Task: Hunt through the lines below for the string "computer" and copy each one that has it.

Records section start

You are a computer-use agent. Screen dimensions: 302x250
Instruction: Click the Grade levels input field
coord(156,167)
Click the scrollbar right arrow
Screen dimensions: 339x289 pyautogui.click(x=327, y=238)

Records section end
Records section start

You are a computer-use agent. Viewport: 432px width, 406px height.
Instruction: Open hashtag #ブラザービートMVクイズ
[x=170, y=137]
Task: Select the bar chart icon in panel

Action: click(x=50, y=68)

Records section end

Worked solution:
You are a computer-use agent. Screen dimensions: 302x250
You are a computer-use agent. Viewport: 432px width, 406px height.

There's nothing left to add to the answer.